#### INFORMATION:
>>>

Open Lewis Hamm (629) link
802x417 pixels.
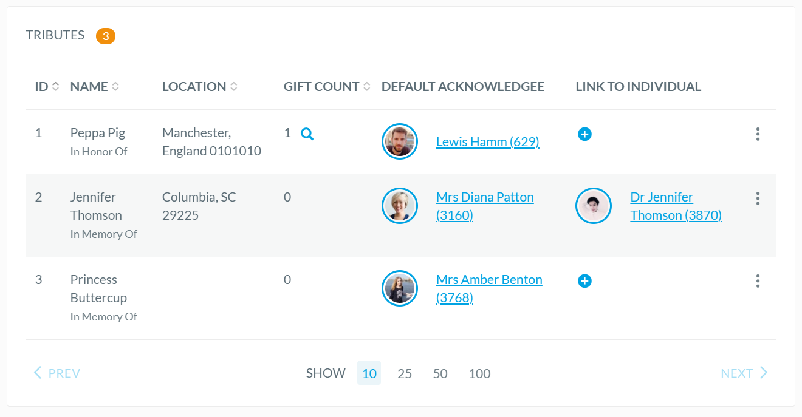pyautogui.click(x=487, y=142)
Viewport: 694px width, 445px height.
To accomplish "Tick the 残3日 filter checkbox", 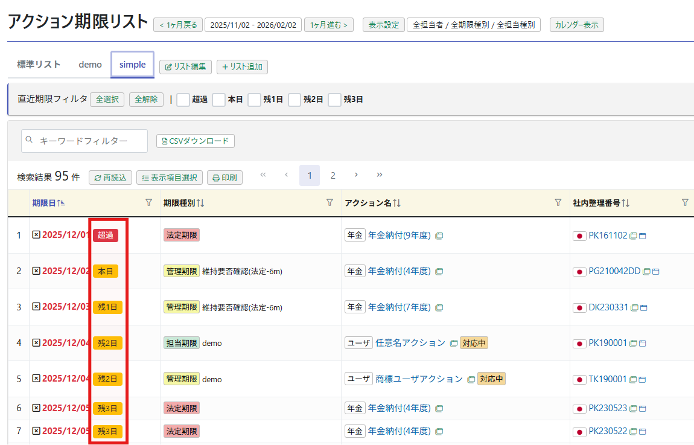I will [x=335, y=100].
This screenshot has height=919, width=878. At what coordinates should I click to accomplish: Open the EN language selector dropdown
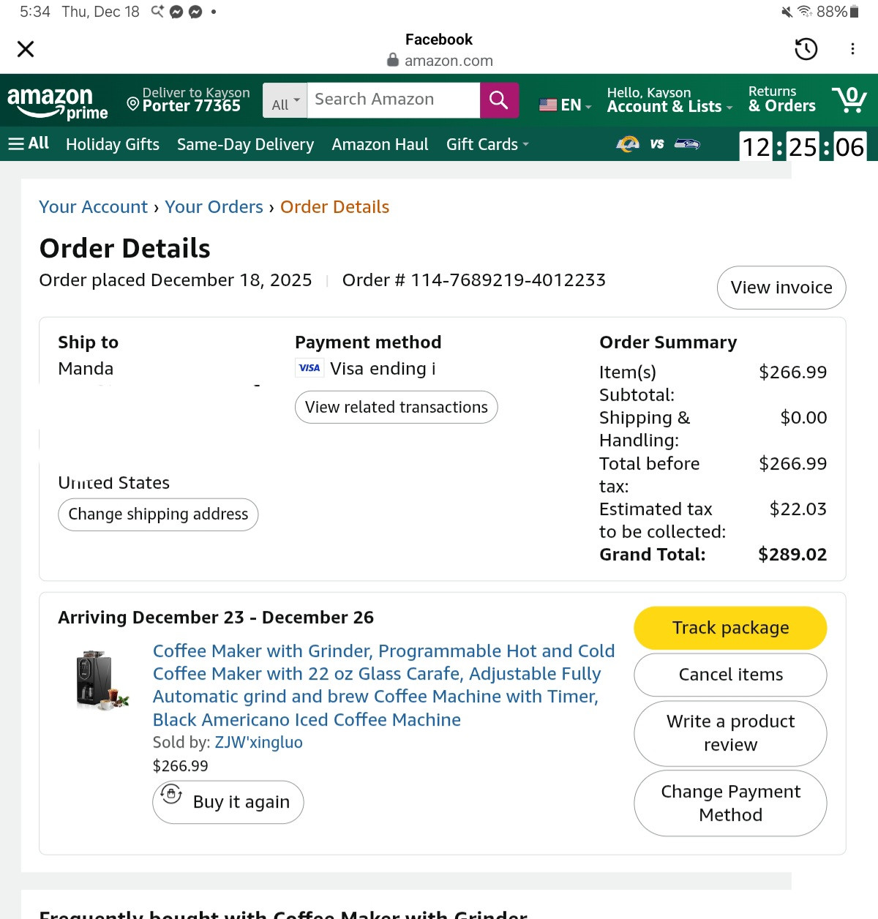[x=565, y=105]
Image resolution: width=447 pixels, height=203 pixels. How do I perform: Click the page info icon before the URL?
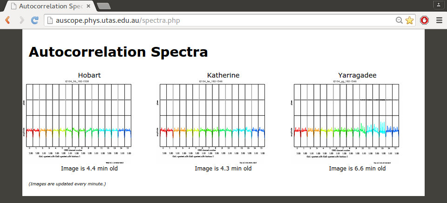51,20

<<<

Every line from the line containing "This screenshot has" through the last line above is to be printed exactly. Pictures are not copied.

#### RESULT FOR THIS EXERCISE:
This screenshot has height=919, width=878. At what coordinates should I click to accomplish: Open the EN language selector dropdown
[x=565, y=105]
Image resolution: width=447 pixels, height=203 pixels. How do I perform: Click the page info icon before the URL?
51,20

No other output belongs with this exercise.